For the records shown below, return an exact copy that excludes the pictures.

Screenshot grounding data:
+ + + + +
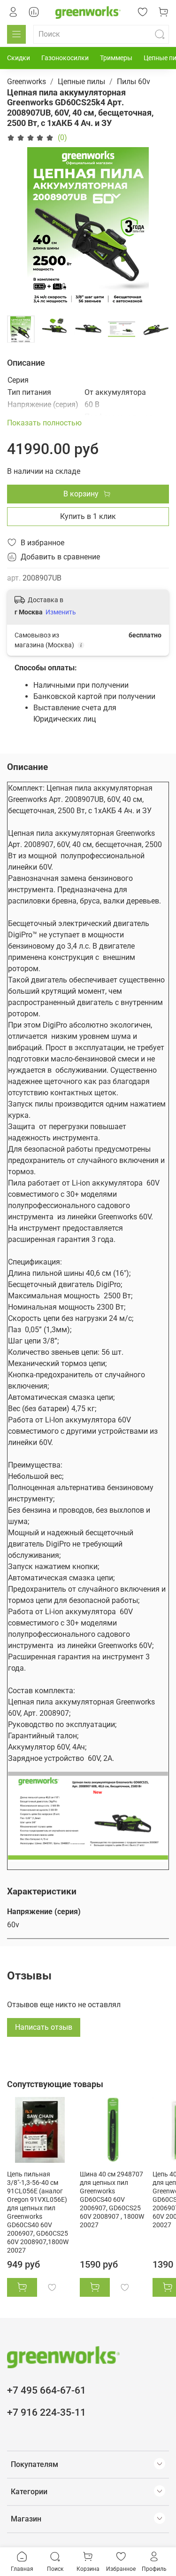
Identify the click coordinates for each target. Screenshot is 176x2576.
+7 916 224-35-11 (46, 2412)
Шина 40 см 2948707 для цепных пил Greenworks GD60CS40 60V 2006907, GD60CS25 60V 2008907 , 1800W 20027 (112, 2199)
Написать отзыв (43, 2027)
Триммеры (116, 58)
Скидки (18, 58)
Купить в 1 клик (88, 516)
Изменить (61, 612)
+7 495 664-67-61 (46, 2390)
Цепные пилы (81, 81)
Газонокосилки (65, 58)
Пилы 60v (133, 81)
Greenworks (26, 81)
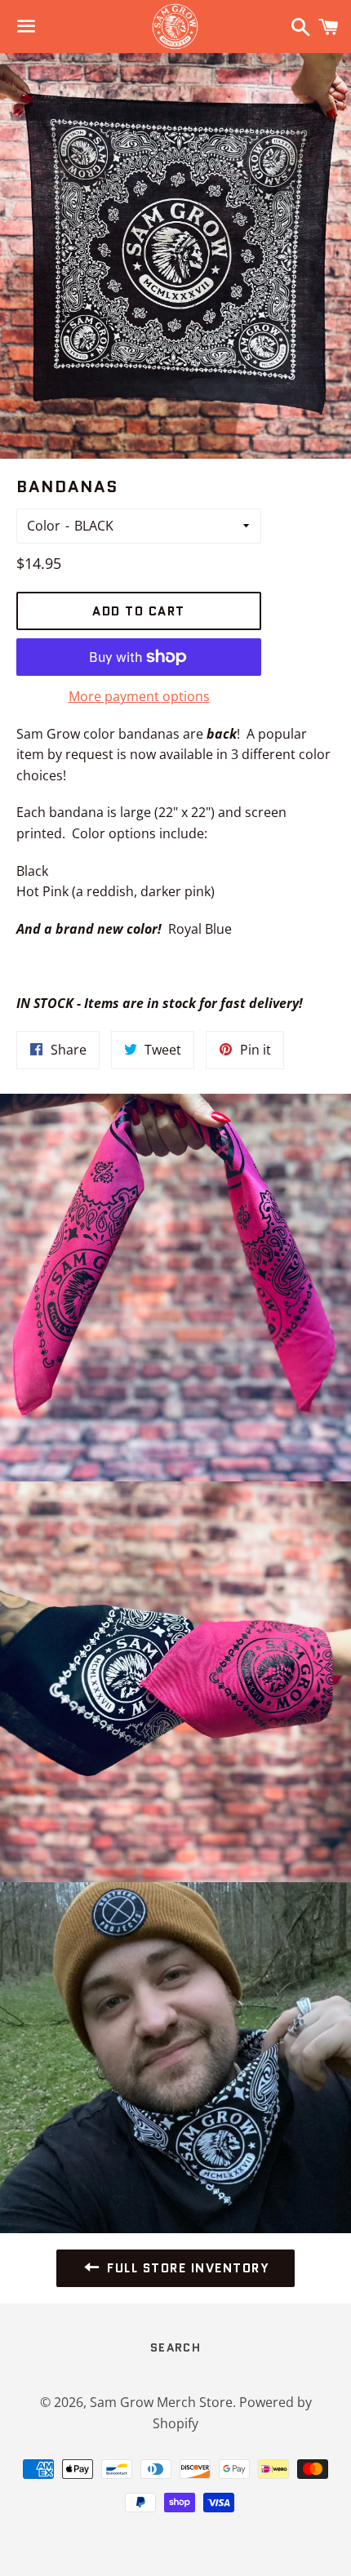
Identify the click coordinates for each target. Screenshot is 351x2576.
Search (175, 2347)
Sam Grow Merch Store (161, 2402)
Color (43, 526)
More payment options (139, 696)
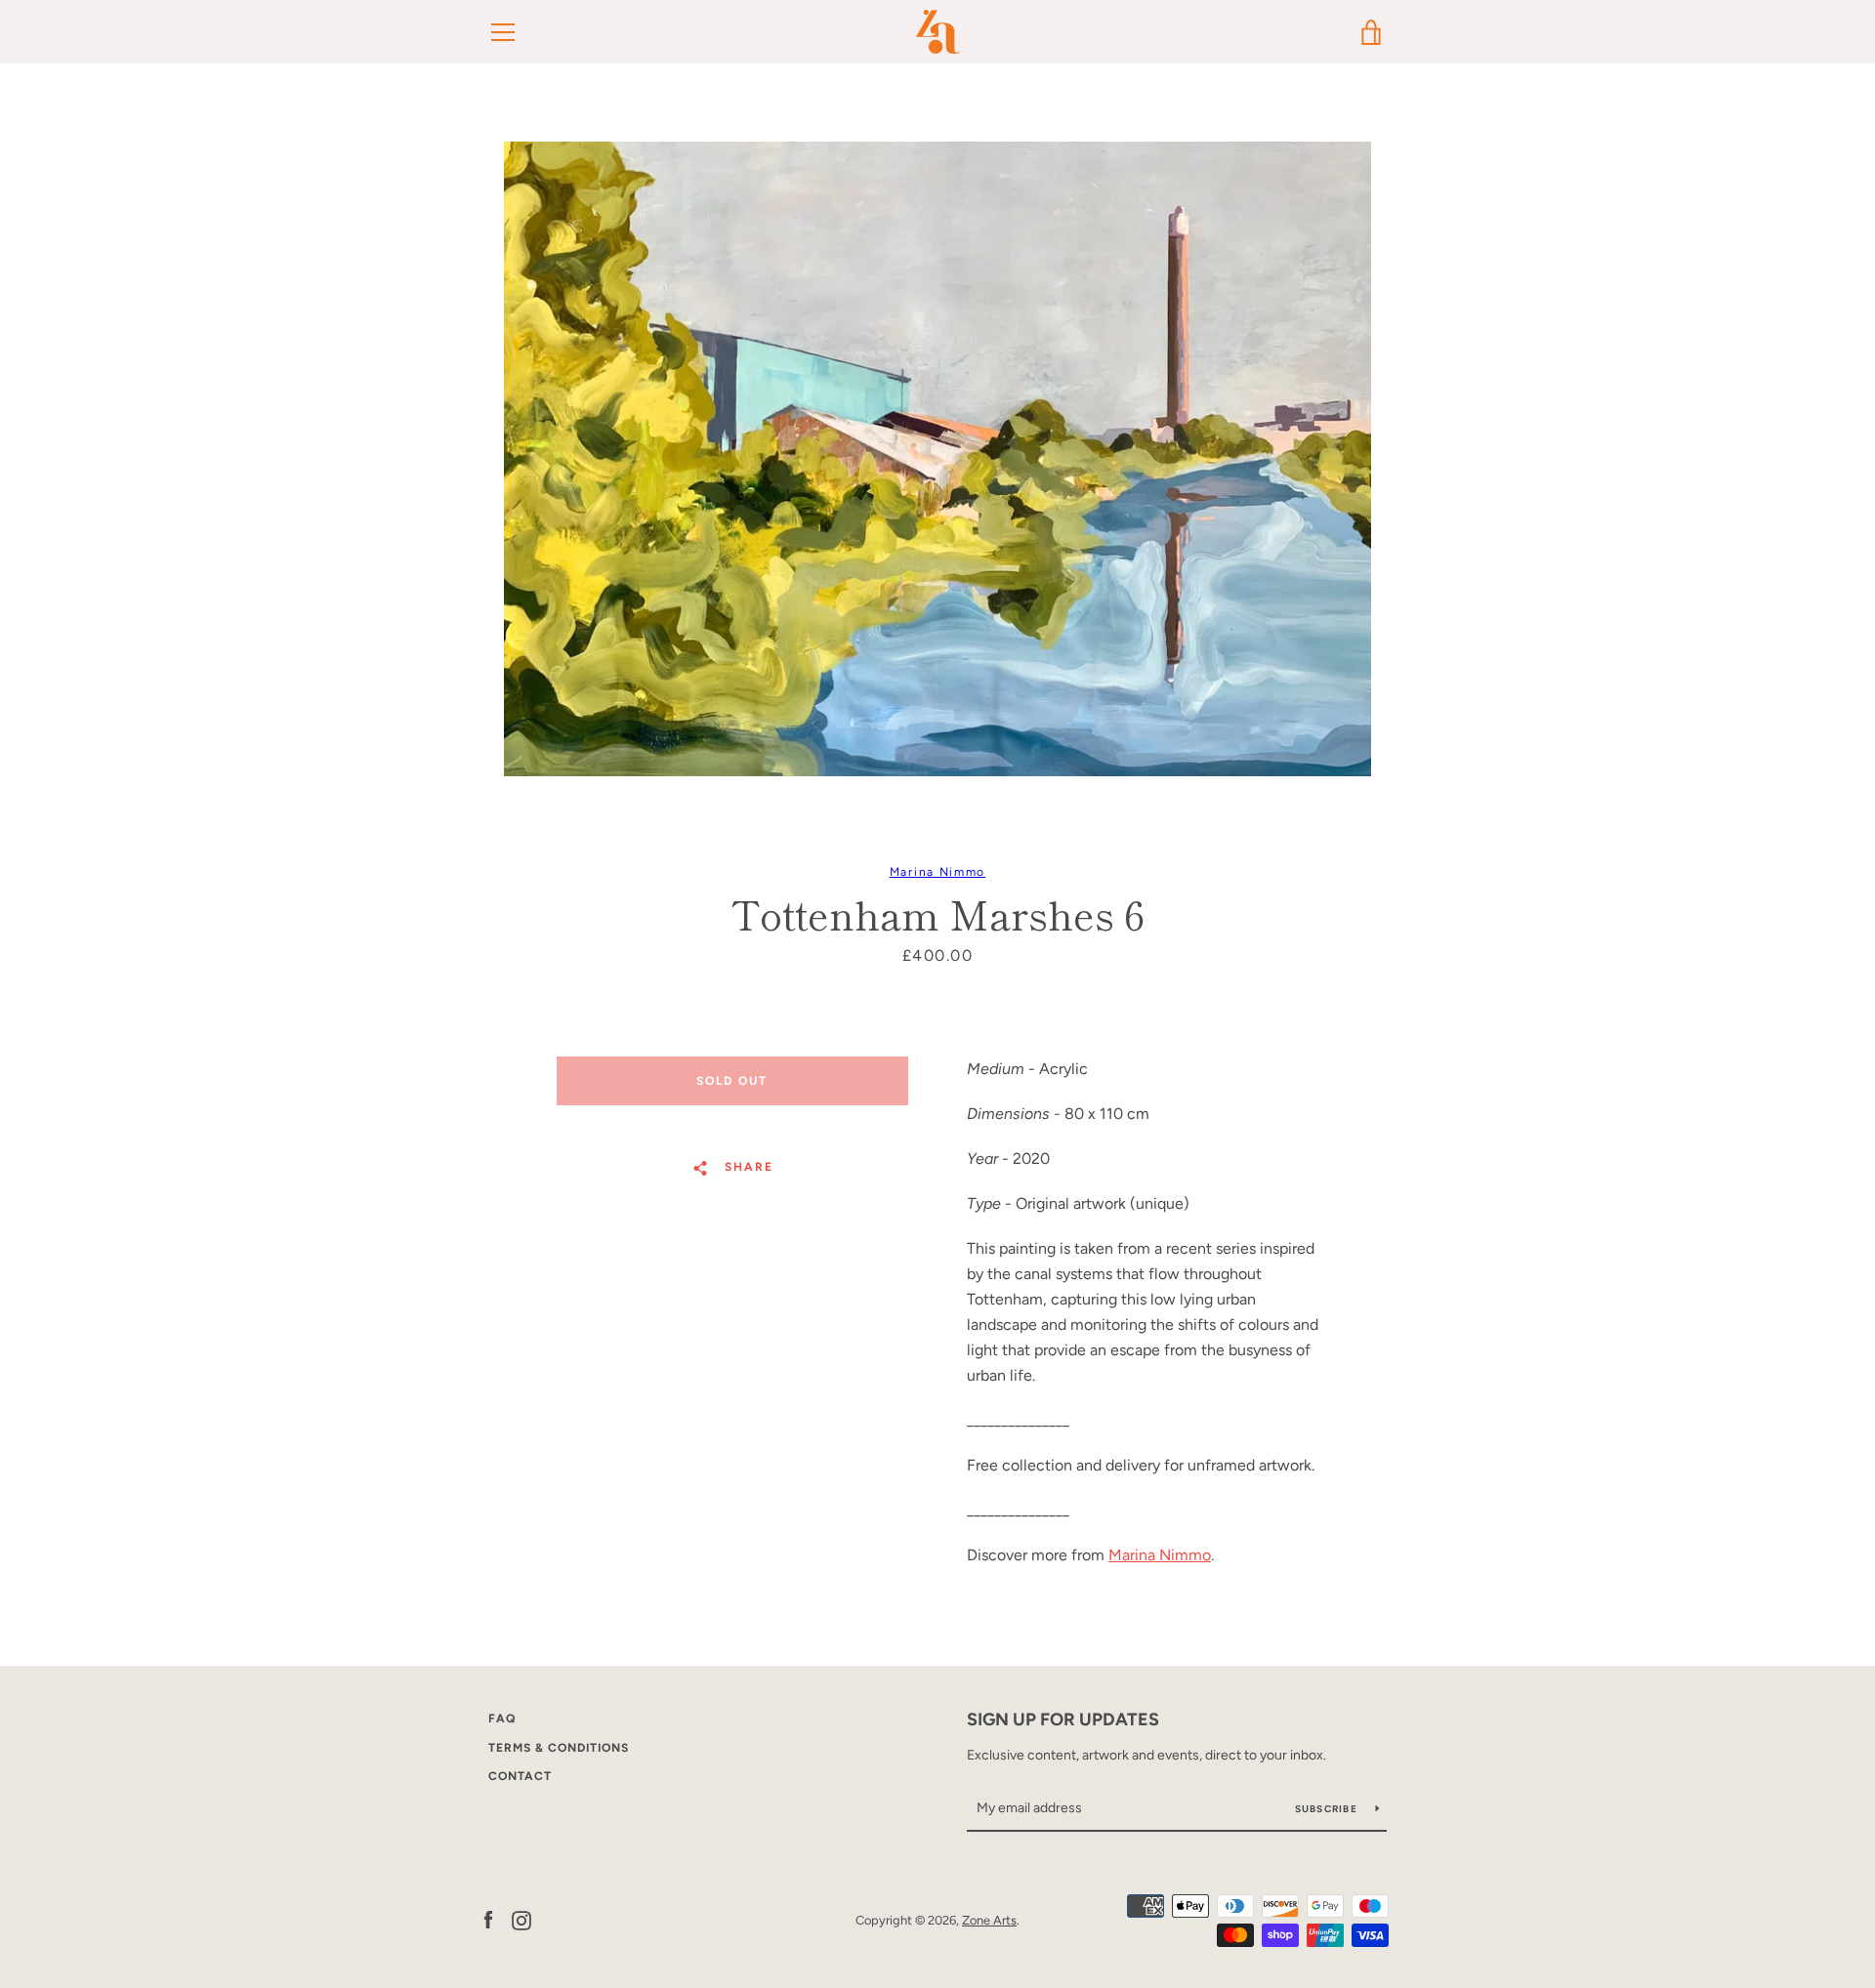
+ + + + +
#### RESULT OF THE EXERCISE:
Identify the click coordinates for each target. Screenshot is 176x2576.
+7 916 224-35-11 (46, 2412)
Шина 40 см 2948707 для цепных пил Greenworks GD60CS40 60V 2006907, GD60CS25 60V 2008907 , 1800W 20027 (112, 2199)
Написать отзыв (43, 2027)
Триммеры (116, 58)
Скидки (18, 58)
Купить в 1 клик (88, 516)
Изменить (61, 612)
+7 495 664-67-61 (46, 2390)
Цепные пилы (81, 81)
Газонокосилки (65, 58)
Пилы 60v (133, 81)
Greenworks (26, 81)
Identify the click coordinates for each target. Screenshot is 351x2576.
Search (175, 2347)
Sam Grow Merch Store (161, 2402)
Color (43, 526)
More payment options (139, 696)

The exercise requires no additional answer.